- Location: South Australia
- Nearest city: Murray Bridge
- Coordinates: 35°14′03″S 139°08′21″E﻿ / ﻿35.2343°S 139.1393°E
- Area: 8.42 km^{2} (3.25 sq mi)
- Established: 28 July 1938
- Governing body: Department for Environment and Water
- Website: Official website

= Ferries McDonald Conservation Park =

Protected area in South Australia

Ferries McDonald Conservation Park is a protected area in the Australian state of South Australia located in the gazetted locality of Monarto South about 10 km south-west of Murray Bridge. It covers an area of 845 hectares and provides a habitat for a range of native and endangered species. It is one of a number of protected patches of remnant mallee bushland within the region. Conservation organisations are now attempting to restore and connect these patches of the fragmented Murray plains in an attempt to heighten the prospects of various rare and endangered species.

Ferries McDonald Conservation Park is open to the public. Walking trails and bird watching opportunities are the main attractions for visitors.

==History==
Much of the land surrounding the current park was cleared years ago for agriculture, but a few rocky outcrops, not suitable for farming practices, preserved fragments of the original vegetation.

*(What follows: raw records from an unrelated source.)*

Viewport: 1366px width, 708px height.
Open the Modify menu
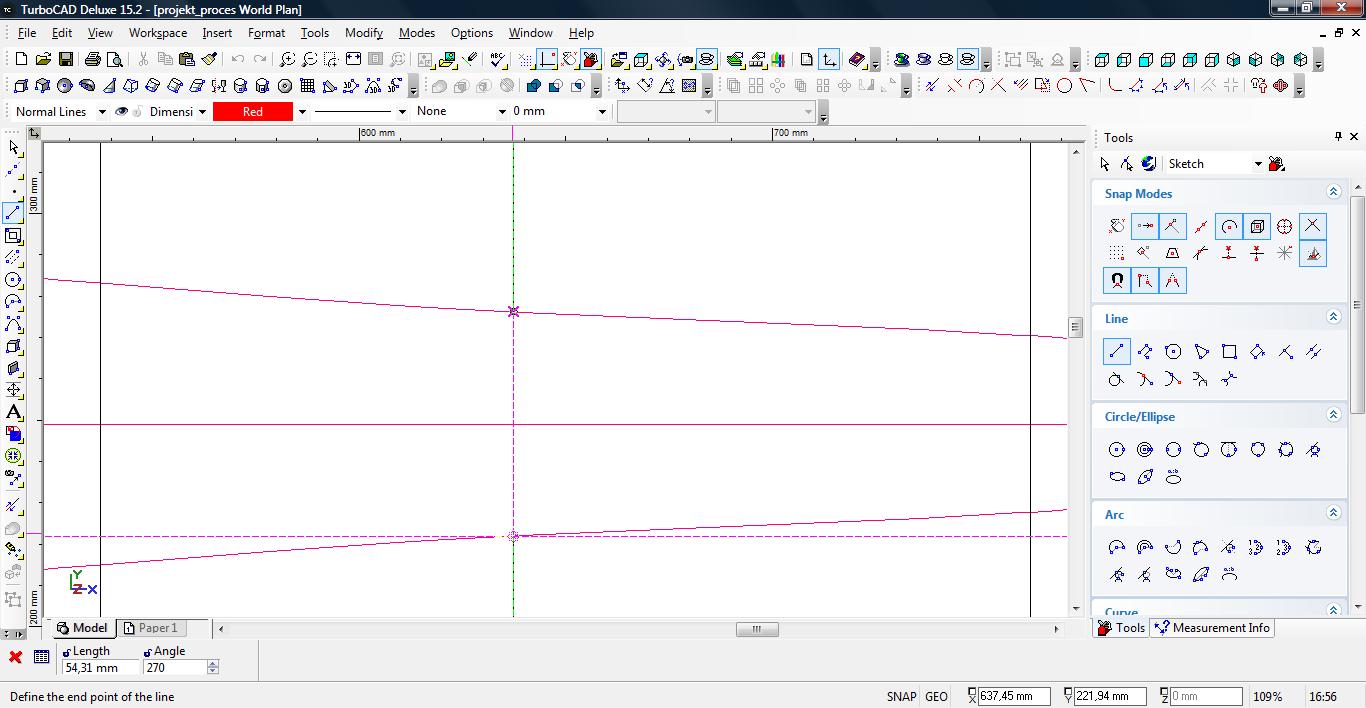point(364,33)
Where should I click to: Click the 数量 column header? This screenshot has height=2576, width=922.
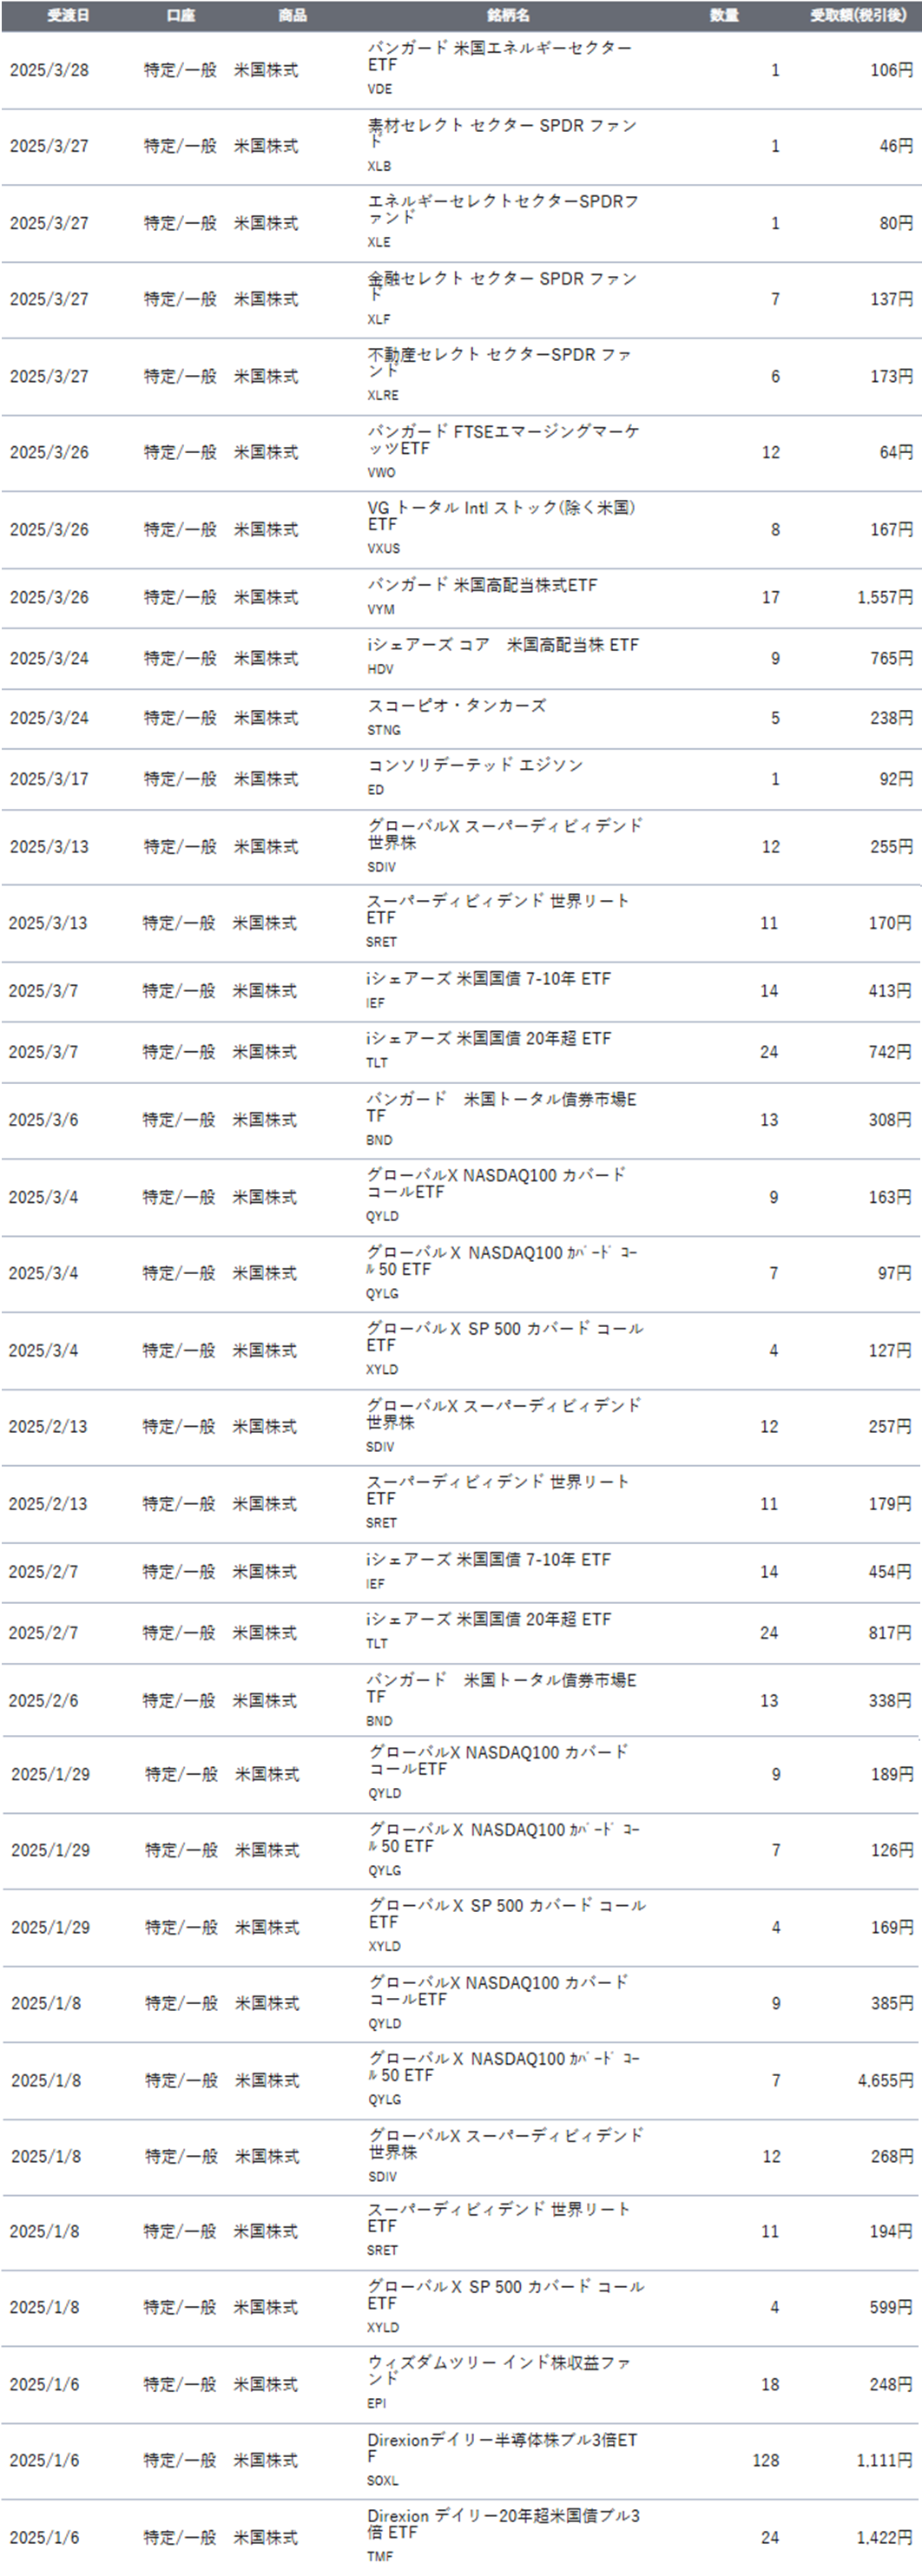[724, 15]
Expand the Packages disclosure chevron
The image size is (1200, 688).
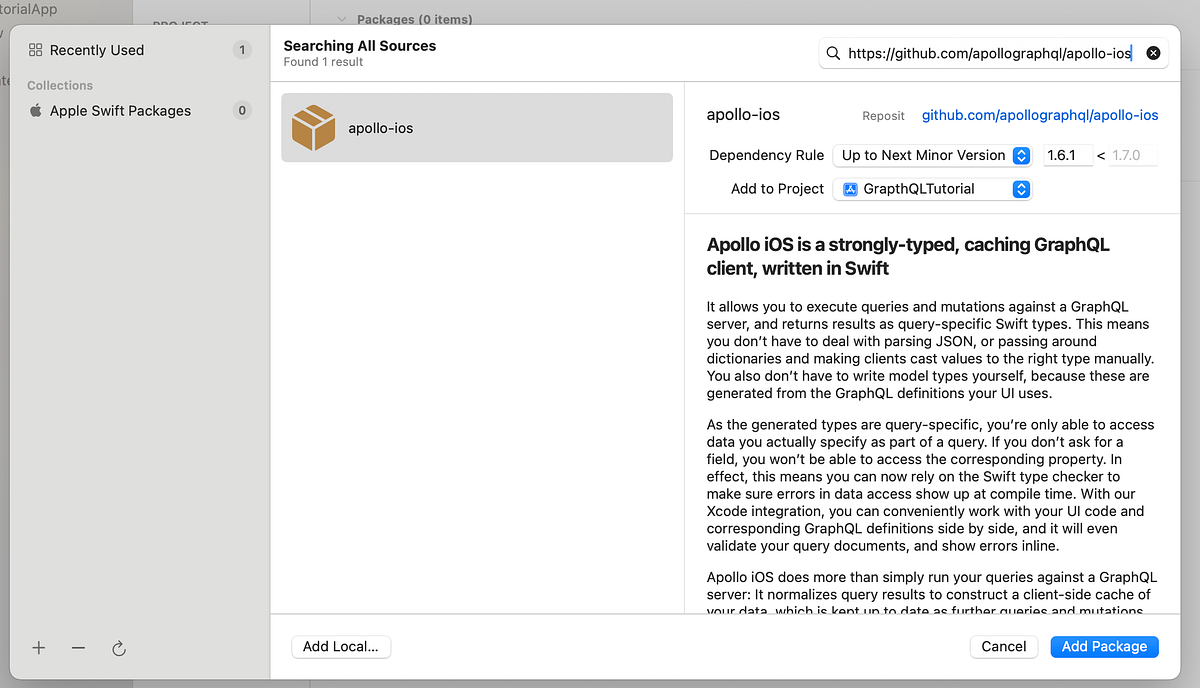[x=341, y=18]
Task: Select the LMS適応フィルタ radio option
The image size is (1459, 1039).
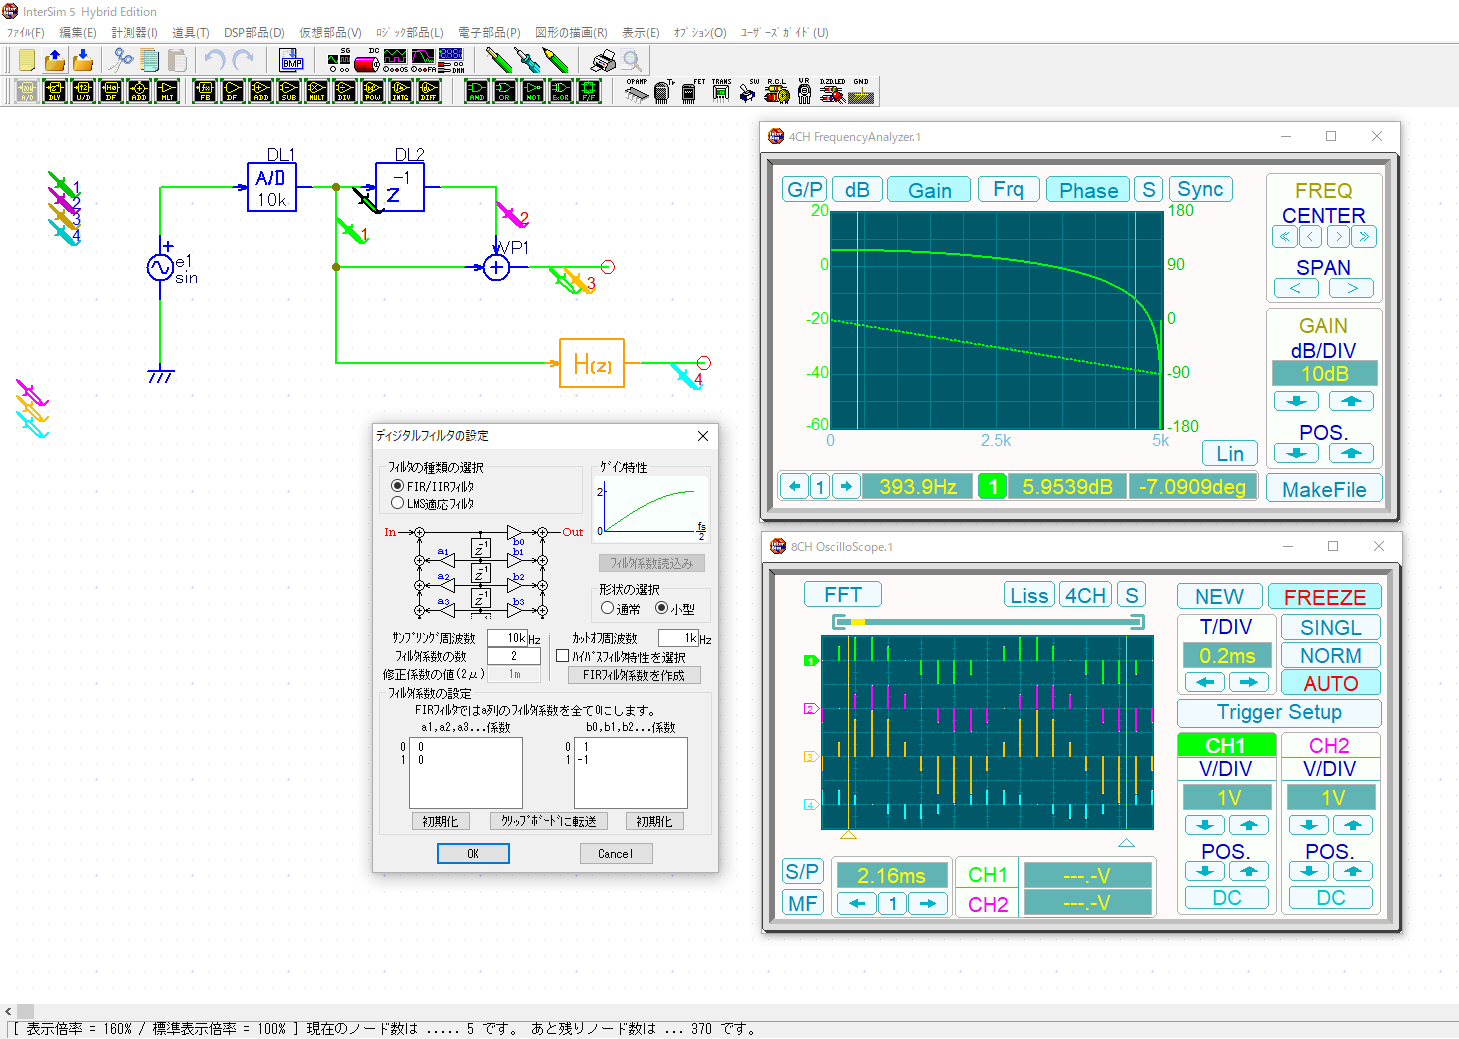Action: click(x=398, y=504)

Robert Sweet McDonald, a private landowner, donated a tract of such land as an example of mallee scrubland and its typical inhabitants. The original land was later added to.

==Ecology==
Ferries McDonald Conservation Park is part of what once was a vast area of mallee bushland during pre-industrial times. Located on the Murray plains, a variety of native shrubs make up the majority of the ‘open scrub’ habitat that supports a range of native species including the Red, Western Grey and Euro Kangaroos, Emus and a variety of native bird populations. Bird species include the White-plumed honeyeater, Yellow Plumed Honeyeater, Fairy wrens, thornbills, robins, lorikeets, Galahs, Mallee Ringnecks and Red Wattlebirds. Smaller terrestrial species such as the Bilby and Bush Stone-curlew however are now missing due to extensive fox and feral cat predation. Among the variety of insect life are tenebrionid beetles, and the park is also home to Australasian ground spiders.

===Malleefowl===
A focus within the park has been the protection of the Malleefowl (Leipoa ocellata), a native bird species that originally inhabited much of the natural mallee environment. Malleefowl are easy prey for common predators such as foxes and feral cats and are now only found at a handful of sites across Australia, including Ferries McDonald (CP). Malleefowl are listed as vulnerable nationally but are critically endangered in the Northern Territory and Western Australia. Ferries McDonald Conservation Park is home to a small population of Malleefowl that is closely monitored by the National Malleefowl Recovery Team (NMRT) and the Department of Environment and Natural Resources (DENR). Biological surveys of the area reveal fluctuating records of sightings and mound activity from year to year. Combined efforts between the National Malleefowl Recovery Team (NMRT) and the Department of Environment and Natural Resources (DENR) track Malleefowl progress as well as protect and manage multiple aspects of the park. Practices include fire management, revegetation and feral control.

Zoos South Australia (SA) has previously been granted permission to collect Malleefowl eggs from Ferries McDonald Conservation Park with the intention to produce a breeding population of Malleefowl fit enough for release into areas of remnant mallee habitat within the region.

==Flora==
In addition to native animal species, Ferries McDonald Conservation Park is home to a variety of rare and endangered plant species. Resin Wattle (Acacia rhetinocarpa) is a compact, resinous spreading shrub that grows up to 2 metres in height with bright yellow flowers. It is endemic to South Australia and is only found in a few locations across the state including three populations in Ferries McDonald CP.

==Fire Management==
Areas of vast Mallee bushland are prone to wildfire. . The Department of Environment and Water, with the help of volunteer groups, carry out operations within Ferries McDonald Conservation Park and the surrounding region aimed at minimising the fuel load and subsequently the risk of a bushfire. Techniques include the manual removal of excess vegetation, firebreaks, prescribed burning and mulching.

==Invasive species==
Like most parts of the Australian landscape, Ferries McDonald Conservation Park has populations of introduced species, including feral cats, foxes and rabbits. Ferries McDonald (CP) in not fenced to keep out these species. The Department of Environment and Water practices baiting programs that aim to eradicate pest species within the Murray Darling Basin.